Some Students Can Handle Stress, Some Cannot

By Heather Beedle 

Stress and anxiety are some of the leading factors to why a lot of students struggle in school today.

Sophomore Jessie Pantani says “With the amount of homework I get each night, plus being an athlete it’s a lot to take in.”

According to The New York Times, stress makes us students prone to tunnel vision, less likely to take in the information we need throughout the day. Anxiety makes us more at risk, causing us to panic even at some things. With the work load, and trying to fit in work and sports everyday this causes students to develop stress and anxiety.

There’s simply not enough time in the day to get everything we need to get done.
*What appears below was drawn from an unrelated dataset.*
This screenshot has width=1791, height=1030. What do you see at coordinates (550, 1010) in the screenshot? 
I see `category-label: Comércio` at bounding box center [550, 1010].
There are many psychological and physiological reasons that long-term stress is harmful, but the science of elite performance has drawn a different conclusion about short-term stress.

Studies that compare professionals with amateur competitors whether concert pianists, male rugby or female volleyball players show that professionals feel just as much anxiety as amateurs. The difference is in how they interpret their anxiety. The amateurs view it as detrimental, while the professionals tend to view stress as energizing. It gets them to focus.
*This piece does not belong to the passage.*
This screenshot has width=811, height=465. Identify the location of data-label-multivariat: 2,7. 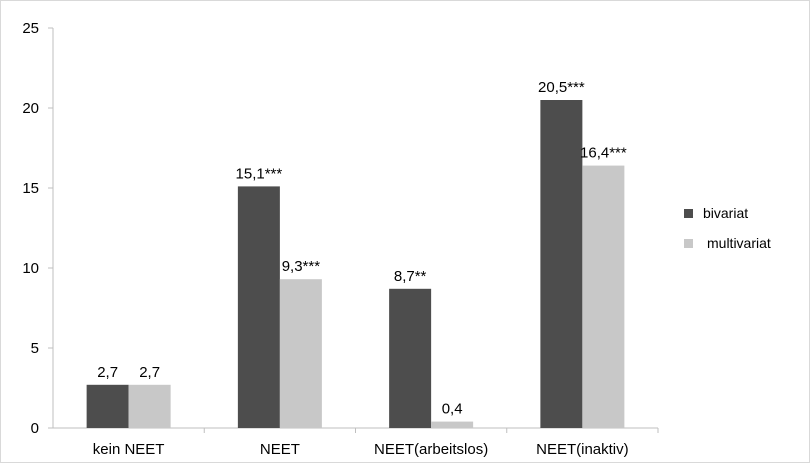
(150, 372).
Students on average spend two or more hours doing homework after school. And often more if they have to study and prepare for any tests and quizzes, which both can trigger stress. This type of stress day after day causes students to crack under pressure, leading to less motivation and more likely to result in bad decisions.

Junior Casey Raczkowski takes very advanced classes and says “I find it hard to not feel overwhelmed with the amount of work I get every night, but sometimes it’s out of my control.”

One thing that most students explained is that teachers need to realize that they have lives outside of school.

On top of homework and studying for seniors in high school, the pressure of applying for colleges is immensely stressful. Deadlines, essays, good grades, and Capstone cause many seniors to feel overwhelmed. Senior Rebecca Withington says “It’s hard to catch a break with all the things us seniors have to get done, I can’t wait to graduate to feel relieved from this.”

Even on the social media site twitter people compose tweets complaining about the struggle that stress takes on to their everyday lives. @FactsInYourFace says “An overload of stress can cause the human mind to temporarily shut down.”

So, how much can you take til you’ve had enough? Will the workload for students continue to increase?